(Stored data)
::::::::
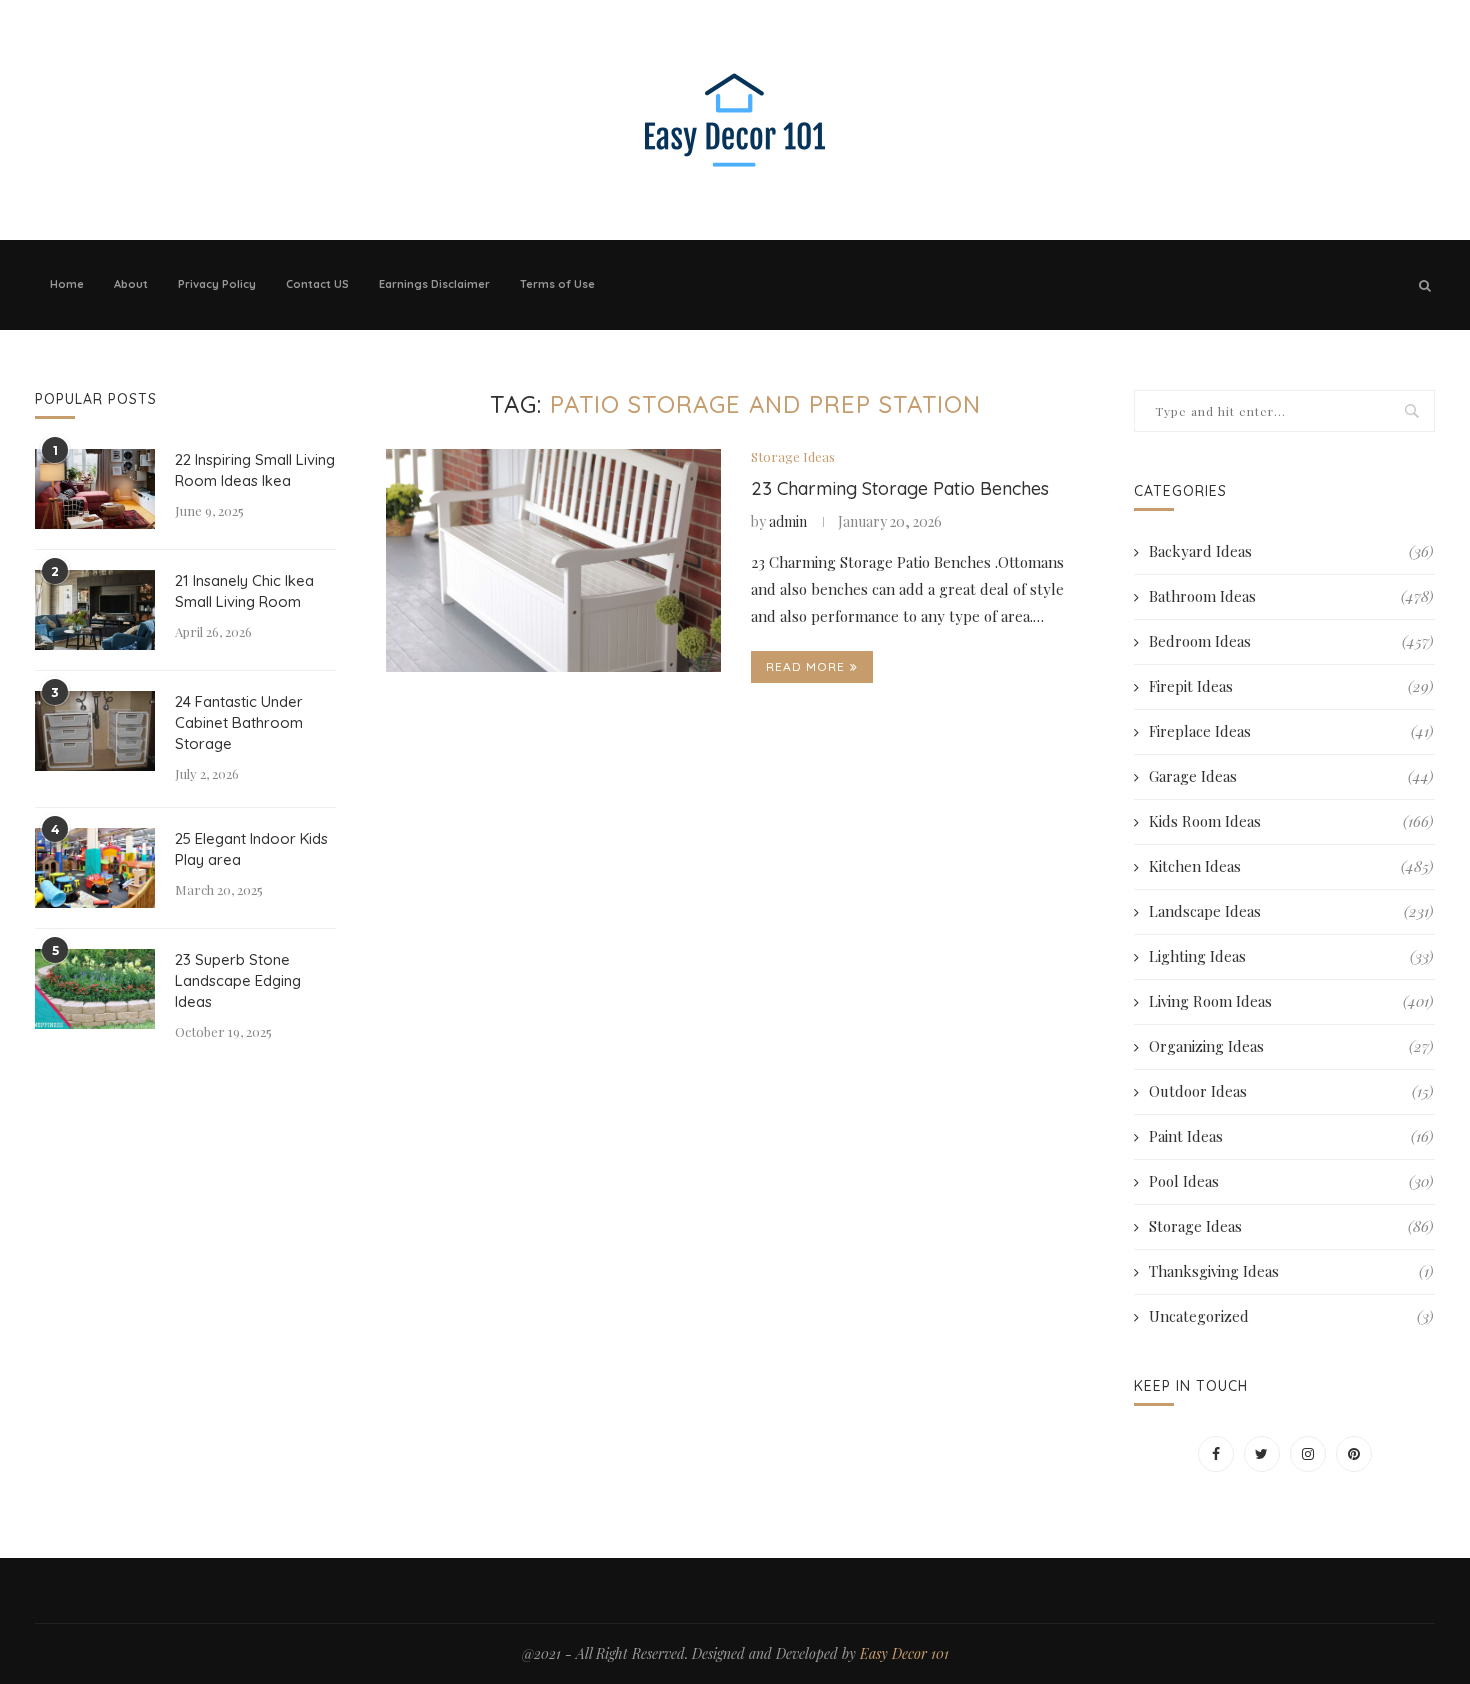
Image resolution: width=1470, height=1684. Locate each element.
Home (67, 284)
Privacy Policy (217, 284)
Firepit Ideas (1291, 686)
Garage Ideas (1291, 776)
::::::::
What needs to be done
Go through the data above and transcribe it in full, omitting any image.

Completed exercise
Image resolution: width=1470, height=1684. Locate each element.
Home (67, 284)
Privacy Policy (217, 284)
Firepit Ideas (1291, 686)
Garage Ideas (1291, 776)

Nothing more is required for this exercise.